Source document:
------------------------------

PyTorch Deprecation of Anaconda Channel

Starting with PyTorch 2.6, PyTorch has deprecated support for Conda (see official announcement). As a result, PyTorch 2.6 and above will move to using Python Virtual Environments. To activate the PyTorch venv, please use source /opt/pytorch/bin/activate

Release Date: 2025-06-03

AMI name: Deep Learning OSS Nvidia Driver AMI GPU PyTorch 2.7 (Ubuntu 22.04) 20250602

Added

  • Initial release of Deep Learning AMI GPU PyTorch 2.7 (Ubuntu 22.04) series. Including a Python virtual environment pytorch (source /opt/pytorch/bin/activate) complimented with NVIDIA Driver R570, CUDA=12.8, cuDNN=9.10, PyTorch NCCL=2.26.5, and EFA=1.40.0.

Known Issues

  • "With compute capability sm10.0 (Blackwell-architecture) GPUs, the FP8 datatype with scaled dot-product attention contains a deadlock that causes the kernel to hang under some circumstances, such as when the problem size is large or the GPU is running multiple kernels simultaneously. A fix is planned for a future release." [cuDNN 9.10.0 release notes]

    • For users seeking to run P6-B200 instances with FP8 data and scaled dot-product attention, please consider installing flash attention manually.

------------------------------

Provided material:

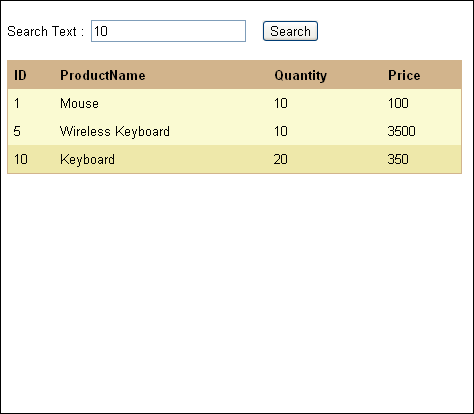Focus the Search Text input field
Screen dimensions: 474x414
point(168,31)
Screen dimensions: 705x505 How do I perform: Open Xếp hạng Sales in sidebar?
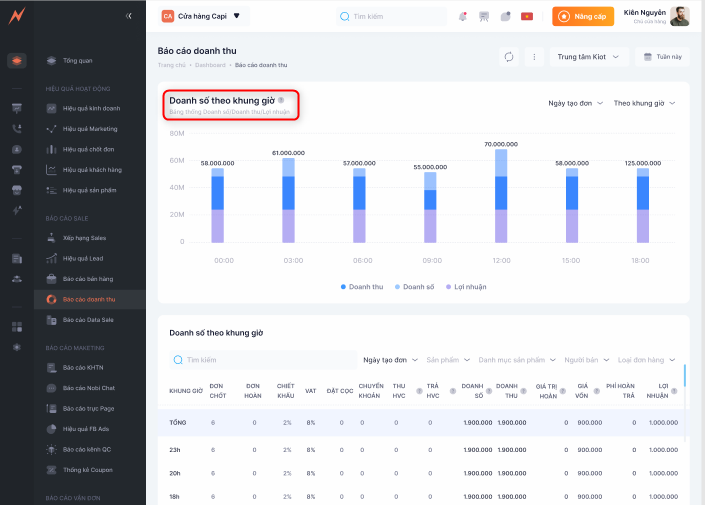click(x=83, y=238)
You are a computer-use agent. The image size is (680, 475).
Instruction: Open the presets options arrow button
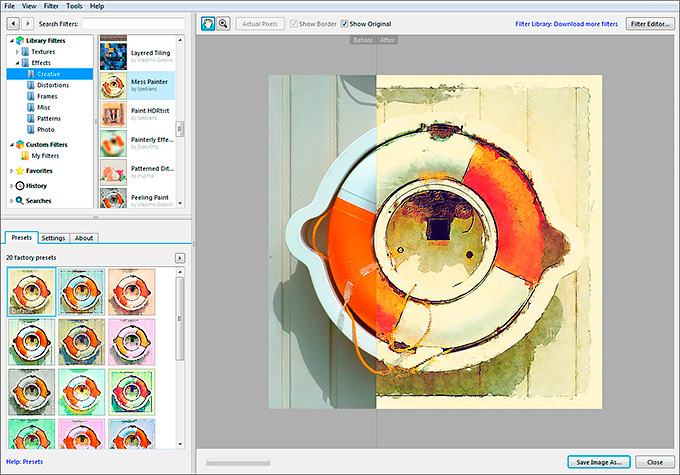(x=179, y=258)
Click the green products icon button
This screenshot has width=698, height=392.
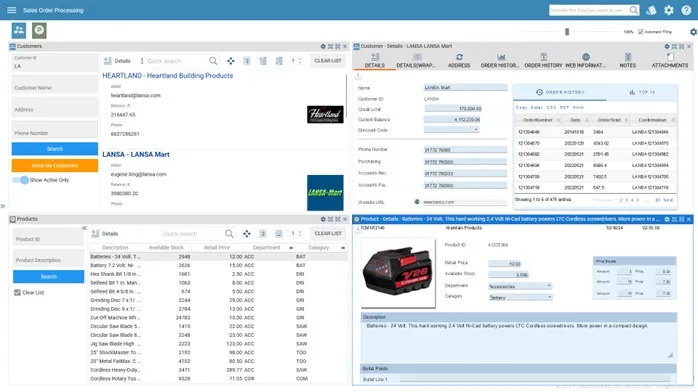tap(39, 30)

------------------------------

Aim: Write out the stretch of the PyTorch AMI release notes from "AMI name: Deep" through "flash attention manually.", copying it word for word.

Solution to the exercise:
AMI name: Deep Learning OSS Nvidia Driver AMI GPU PyTorch 2.7 (Ubuntu 22.04) 20250602

Added

  • Initial release of Deep Learning AMI GPU PyTorch 2.7 (Ubuntu 22.04) series. Including a Python virtual environment pytorch (source /opt/pytorch/bin/activate) complimented with NVIDIA Driver R570, CUDA=12.8, cuDNN=9.10, PyTorch NCCL=2.26.5, and EFA=1.40.0.

Known Issues

  • "With compute capability sm10.0 (Blackwell-architecture) GPUs, the FP8 datatype with scaled dot-product attention contains a deadlock that causes the kernel to hang under some circumstances, such as when the problem size is large or the GPU is running multiple kernels simultaneously. A fix is planned for a future release." [cuDNN 9.10.0 release notes]

    • For users seeking to run P6-B200 instances with FP8 data and scaled dot-product attention, please consider installing flash attention manually.